Grounded in economic theory, utility measures reflect the preferences of groups of persons for particular treatment outcomes and disease states and combine many different health domains into a single number, weighting the different domains with the values people have for the particular health states. Utilities can be elicited directly, using the standard gamble or time trade-off (TTO) methods, or indirectly, using questionnaire-based measures (such as EuroQol [EQ-5D] or Health Utilities Index [HUI] for which population preference weights have previously been obtained). Indirect preference measurement techniques obtain utilities using questionnaires to elicit individuals’ valuations of multiple attributes, or domains, of their quality of life (e.g., mobility, emotional well-being, and cognitive ability); responses are then converted into utility values using preestablished formulas. An example of the utility of a male patient age 65 years with diabetic neuropathic pain based on completion of the EQ-5D is shown in Box 24-1 . The utility index of 0.228 is contrast to an age-sex matched score of 0.78 for an otherwise healthy member of the UK population.
Mobility
I have no problems in walking about. ✓
I have some problems in walking about.
I am confined to bed.
Self-Care
I have no problems with self-care. ✓
I have some problems washing or dressing myself.
I am unable to wash or dress myself.
Usual Activities (e.g., work, study, housework, family or leisure activities)
I have no problems performing my usual activities.
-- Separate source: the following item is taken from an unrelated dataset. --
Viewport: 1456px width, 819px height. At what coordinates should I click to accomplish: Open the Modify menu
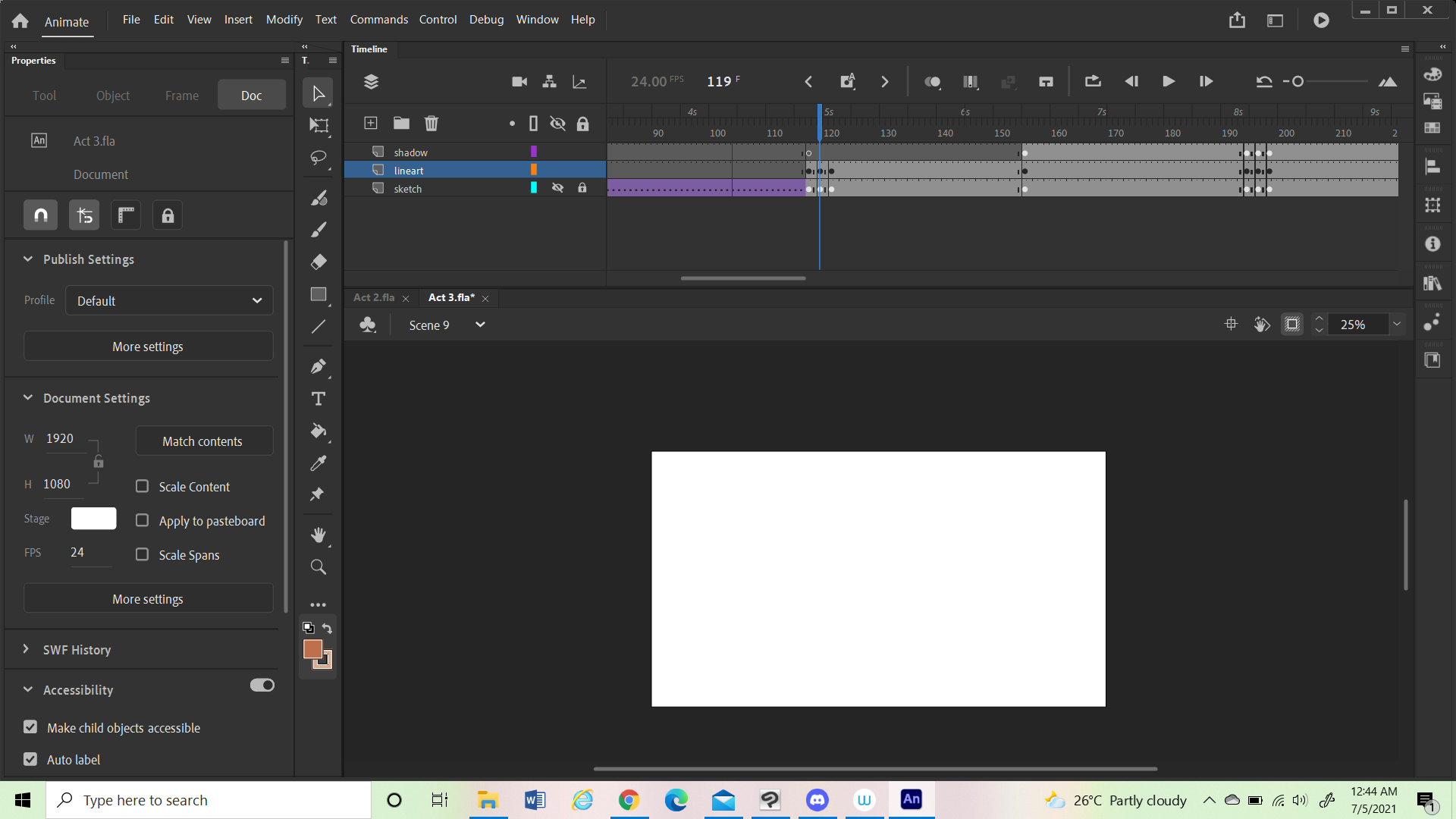[x=284, y=19]
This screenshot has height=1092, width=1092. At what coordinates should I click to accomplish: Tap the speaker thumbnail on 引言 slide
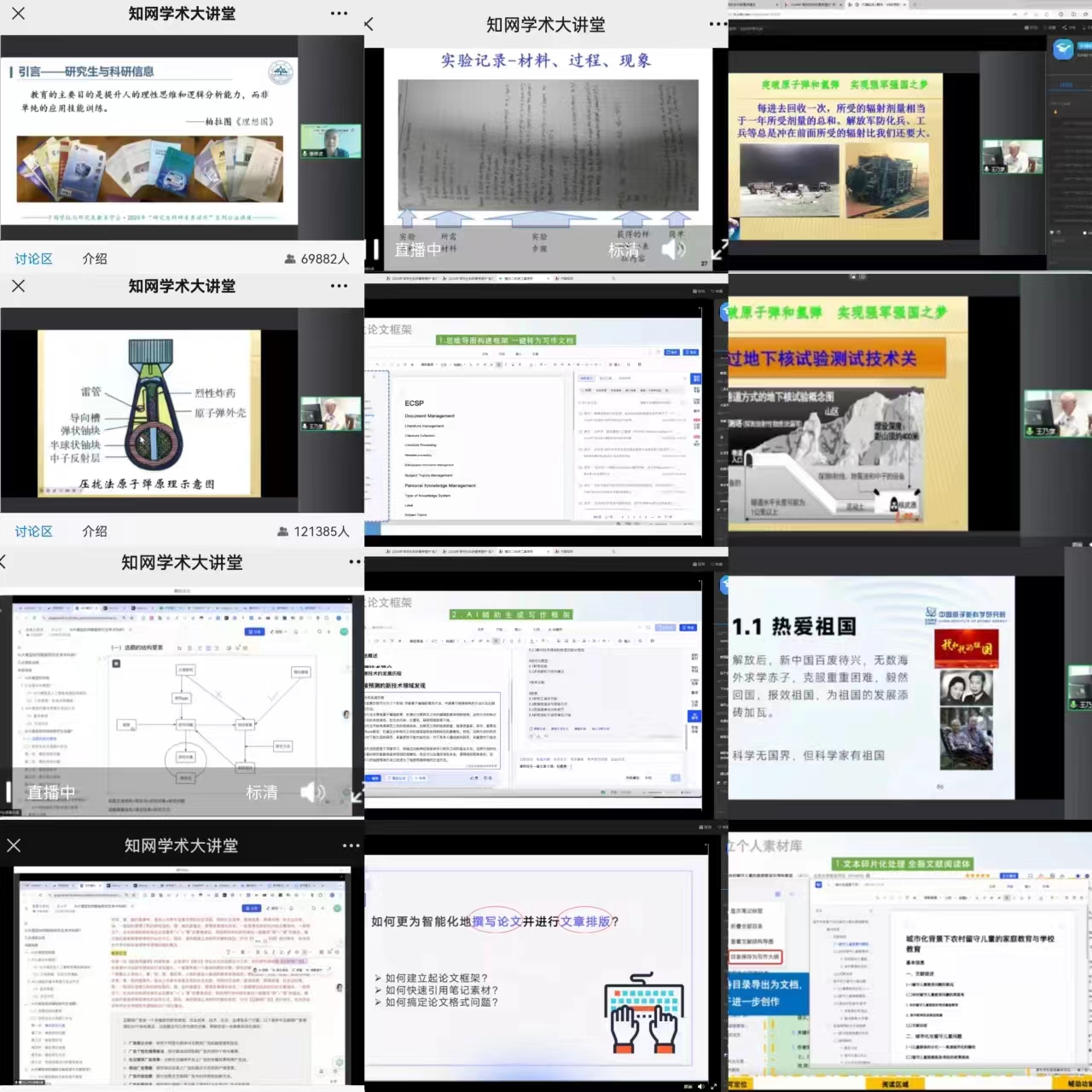[x=330, y=142]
I have some problems performing my usual activities. ✓
I am unable to perform my usual activities.
Pain/Discomfort
I have no pain or discomfort.
I have moderate pain or discomfort.
I have extreme pain or discomfort. ✓
Anxiety/Depression
I am not anxious or depressed.
I am moderately anxious or depressed. ✓
I am extremely anxious or depressed.
EQ-5D index score = 1 − (0.081 + 0 + 0 + 0.036 + 0.386 + 0.071 + 0.269) = 0.228
The result of an economic evaluation is a total cost and total outcome of each of the alternative strategies. However, the results are often presented as an incremental cost-effectiveness ratio (ICER), a summary statistic defined as ΔC/ΔE, where ΔC is the incremental cost (i.e., the difference in costs) and ΔE is the incremental effectiveness (i.e., the difference in health outcomes) in the comparison of a strategy of interest vs. a baseline, or reference, strategy ( Fig. 24-1 ). When one strategy produces greater health outcomes than another but at greater cost, threshold (or trade-off) ratios, or societal willingness-to-pay cut-off points, are used to arrive at a choice among strategies. This threshold may differ among countries (e.g., in the United States it is often quoted as $50,000/QALY, and in the UK it is £20,000 to £30,000/QALY).